*INSTRUCTIONS FOR THE TASK:*
Transcribe exactly, and only, the lines from the one containing "1462x529 pixels." through the end of the entries below, leaving the pictures out.

*** Opening DATA LISTING ***

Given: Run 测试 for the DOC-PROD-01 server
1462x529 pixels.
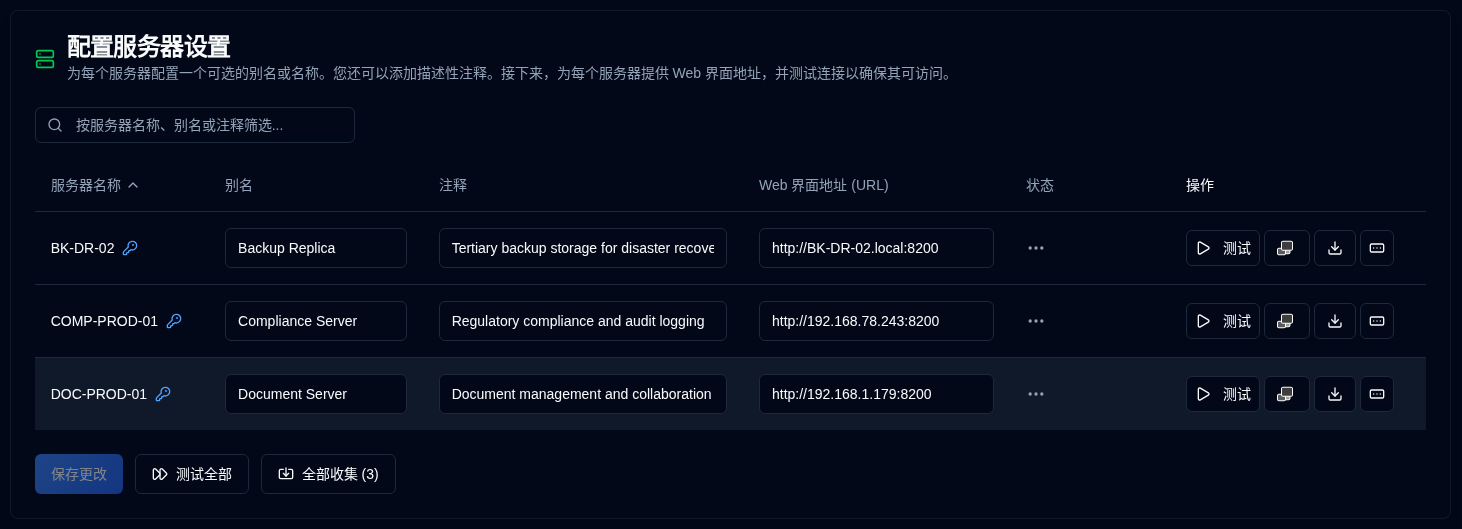Looking at the screenshot, I should (x=1222, y=394).
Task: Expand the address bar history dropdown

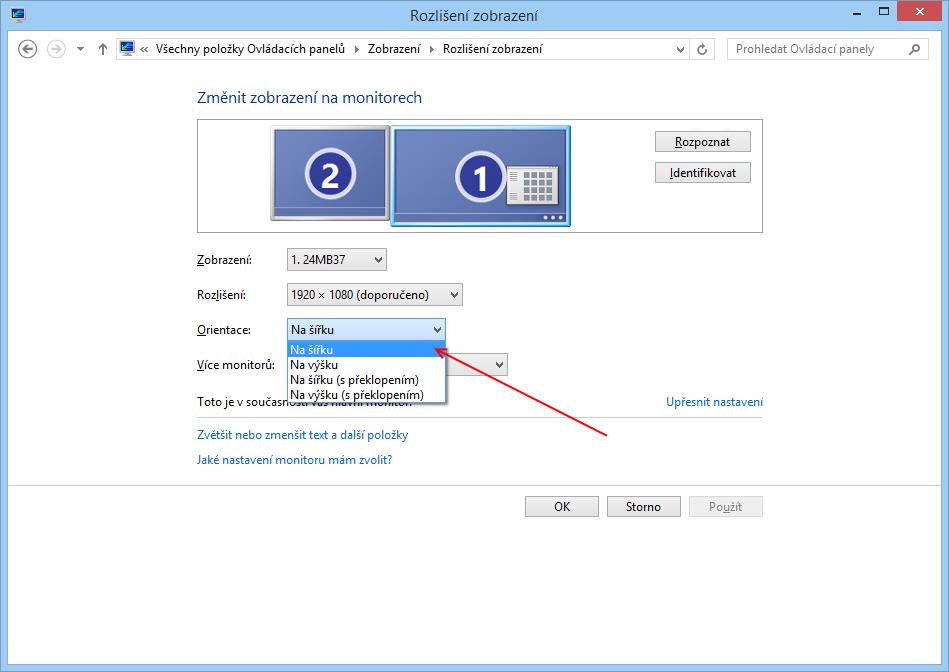Action: coord(680,49)
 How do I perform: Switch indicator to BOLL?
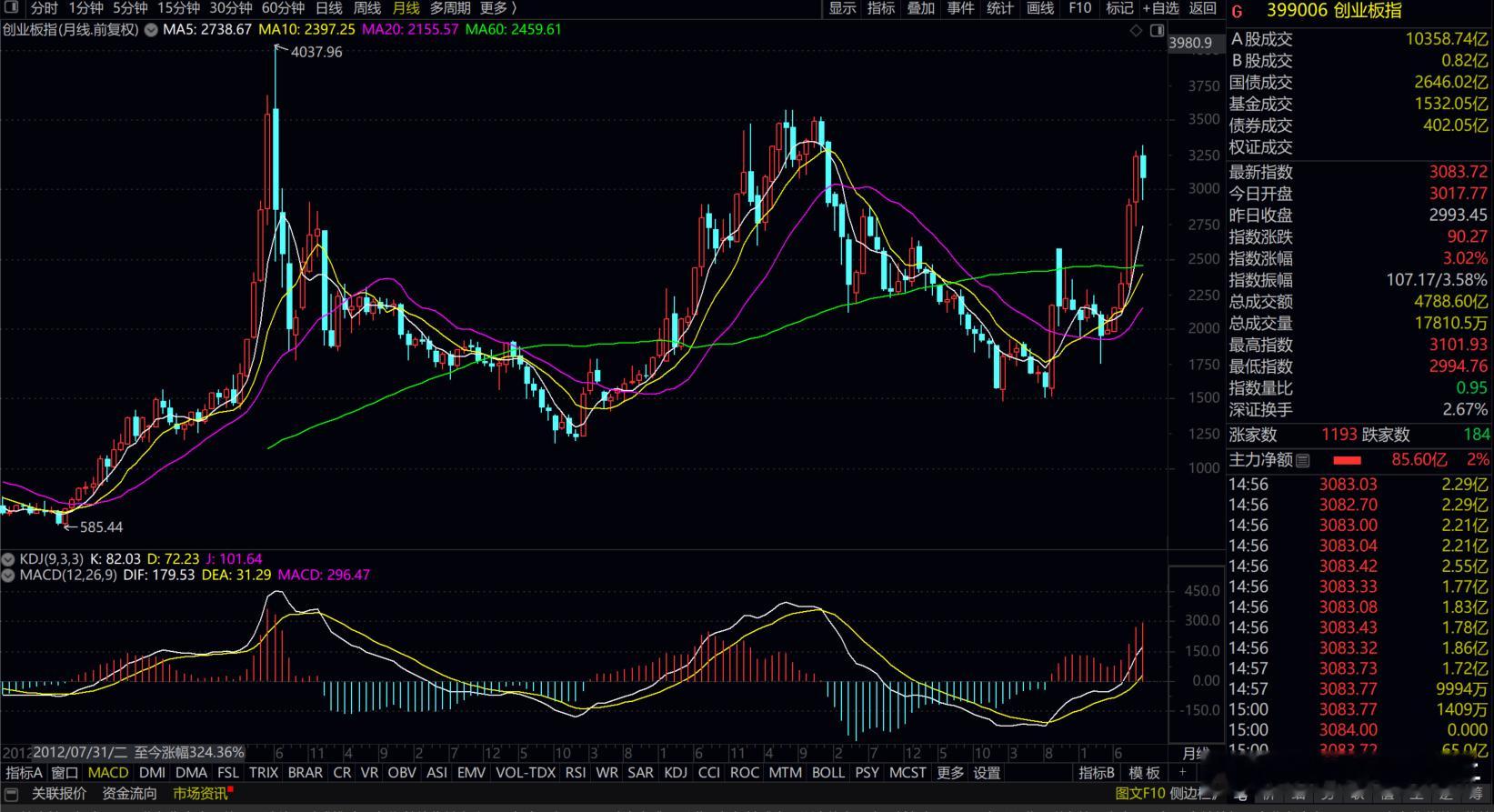tap(827, 773)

*** Closing DATA LISTING ***

*EXPECTED ANSWER:*
1462x529 pixels.
Looking at the screenshot, I should (x=1222, y=394).
Task: Expand the address bar history dropdown

Action: coord(680,49)
 How do I perform: Switch indicator to BOLL?
tap(827, 773)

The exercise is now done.